The second is our strong service drive. Even our iconic cookie season leads to so many service benefits including sending cookies overseas thus “donating” a part of Americana to those defending her. Our organization was founded on service. Juliette Gordon Low founded us in 1912 to help give girls the opportunity to learn and succeed in society. But from our earliest origins, we quickly evolved to be a service organization, not inward focused. We focus on ourselves, our Girl Scouts, only to prepare them to make our world a better place. Five years from our inception, World War I erupted for America and Girl Scouts answered the call nationally although still very nascent in our growth. Juliette called out: “You can do no greater service to your country than to help produce food and then follow by helping to save it. I have never enjoyed anything quite so much as the work in food conservation, but of course we much produce food before we can preserve it. Every Girl Scout in the country should write to me in care of the National War Garden Commission, Washington, and ask for a good garden primer. Then you should organize the troop for a garden planning campaign or join some community campaign in body. Our soldiers must have food so let each of us be a Soldier of the Soil and help win the war.” In effect, Girl Scouts were asked to help produce more food and conserve it. Our journey of service started….
Today, that service has exponentially magnified with 50 million Girl Scouts contributing to the cause of giving back. We thus have walked the same trail Dr Martin Luther King called on for all Americans. Like his novel please for nonviolence, not echoed in the 1950s Civil War Movement and his daily call for service, we are kindred movements of caring for others. Our Gold Award has evolved to be a cause to help alleviate communities problems with sustainable solutions. Juliette expected us to reach far and we have.

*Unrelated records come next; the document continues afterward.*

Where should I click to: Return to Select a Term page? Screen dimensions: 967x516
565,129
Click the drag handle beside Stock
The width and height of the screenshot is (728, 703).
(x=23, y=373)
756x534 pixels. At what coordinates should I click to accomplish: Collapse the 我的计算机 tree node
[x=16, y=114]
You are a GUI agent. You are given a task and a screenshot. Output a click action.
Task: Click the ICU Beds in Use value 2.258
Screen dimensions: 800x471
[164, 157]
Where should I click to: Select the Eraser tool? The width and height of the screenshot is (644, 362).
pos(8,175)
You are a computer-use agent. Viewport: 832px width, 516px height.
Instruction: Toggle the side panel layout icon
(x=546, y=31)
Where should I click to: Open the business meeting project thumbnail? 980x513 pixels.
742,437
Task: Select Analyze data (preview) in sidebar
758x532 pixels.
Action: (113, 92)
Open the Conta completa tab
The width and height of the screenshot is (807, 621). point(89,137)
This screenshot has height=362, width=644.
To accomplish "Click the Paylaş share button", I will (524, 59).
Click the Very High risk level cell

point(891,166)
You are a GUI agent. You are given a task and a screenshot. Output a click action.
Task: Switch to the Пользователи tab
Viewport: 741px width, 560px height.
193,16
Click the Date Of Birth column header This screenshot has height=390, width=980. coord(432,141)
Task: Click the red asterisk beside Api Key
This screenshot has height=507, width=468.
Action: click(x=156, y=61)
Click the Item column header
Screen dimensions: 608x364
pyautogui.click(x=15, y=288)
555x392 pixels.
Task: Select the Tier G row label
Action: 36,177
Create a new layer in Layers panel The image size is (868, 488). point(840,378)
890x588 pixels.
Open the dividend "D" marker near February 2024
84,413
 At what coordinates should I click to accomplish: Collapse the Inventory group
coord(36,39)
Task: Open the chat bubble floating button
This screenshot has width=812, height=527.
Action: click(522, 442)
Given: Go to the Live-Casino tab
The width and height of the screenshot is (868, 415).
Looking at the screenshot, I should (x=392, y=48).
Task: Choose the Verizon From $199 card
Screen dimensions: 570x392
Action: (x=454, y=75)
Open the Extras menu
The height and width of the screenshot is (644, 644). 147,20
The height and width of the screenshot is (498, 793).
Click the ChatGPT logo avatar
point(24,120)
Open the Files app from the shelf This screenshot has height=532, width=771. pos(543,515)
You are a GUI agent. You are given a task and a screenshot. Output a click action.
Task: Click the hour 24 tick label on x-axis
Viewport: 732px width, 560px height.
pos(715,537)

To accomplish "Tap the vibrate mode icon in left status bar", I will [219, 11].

I saw it last weekend with Troop 4554 and I see it daily with my wonderful staff and volunteers and of course our 3,500 motivated Girl Scouts.
This month as we honor and celebrate Dr King’s dream for America and his call to action, I remember two of his notable quotes. First, “The time is always right to do what is right.” For us, Girl Scouts in our law and promise follow this urgent fact. Second, “Everybody can be great...because anybody can serve…You only need a heart full of grace.” Girl Scouts is great because we serve and we certainly remember and honor the example of service Dr Martin Luther King set for all of us. We do have a heart full of grace!